Un sistema museale che guarda al futuro
Il rinnovamento del Museo Naturalistico procede parallelamente alla crescita del Museo Civico, recentemente insignito del Premio Economico 2026 della Fondazione Italia Patria della Bellezza per il progetto di inclusione sociale “Museo Disponibile”.

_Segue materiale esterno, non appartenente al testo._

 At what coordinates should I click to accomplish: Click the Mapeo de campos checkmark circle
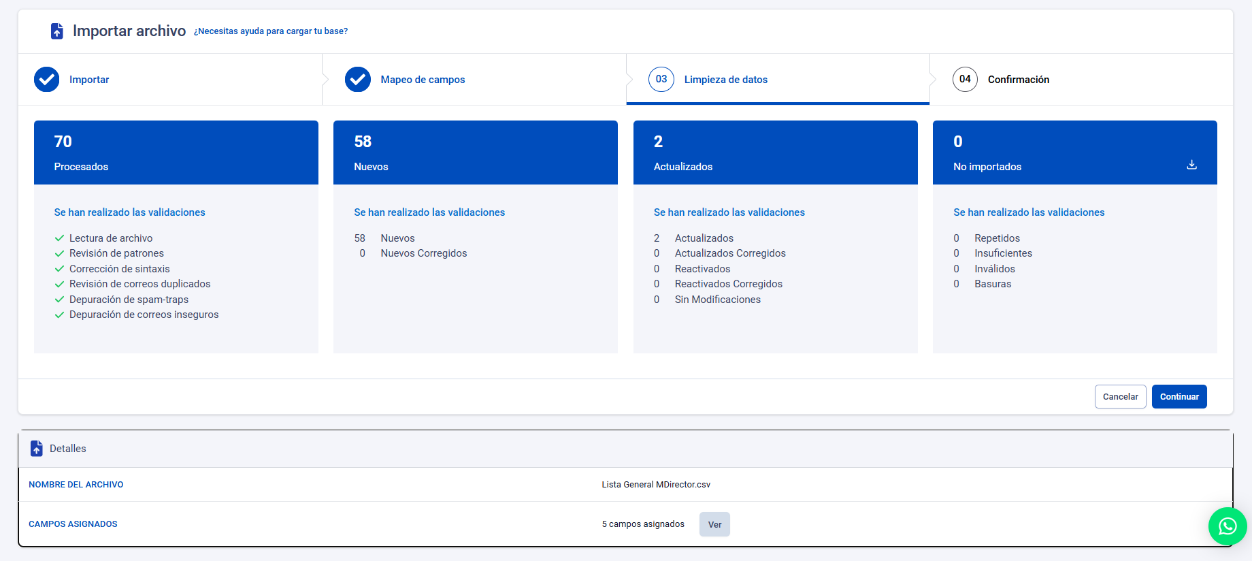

A rafforzare questa prospettiva è arrivato anche l’ingresso ufficiale del Museo Civico e del Museo Naturalistico “Francesco Minà Palumbo” nella Rete dei Musei di ANCI Sicilia, un passaggio che apre nuove opportunità di collaborazione, promozione e innovazione.
Il sindaco, Mario Cicero
“E’ per noi motivo di grande orgoglio vedere i nostri musei entrare nella Rete dei Musei di ANCI Sicilia. Il Museo Civico e il Museo Naturalistico non sono semplici contenitori di opere o reperti, ma veri motori di sviluppo culturale, scientifico ed economico. Fare rete significa aumentare la visibilità del territorio, favorire la ricerca, attrarre nuovi visitatori e offrire ai giovani opportunità di crescita. Castelbuono conferma così la propria vocazione di capitale culturale delle Madonie, dimostrando come cultura, ambiente e innovazione possano diventare strumenti concreti di sviluppo sostenibile e inclusivo”.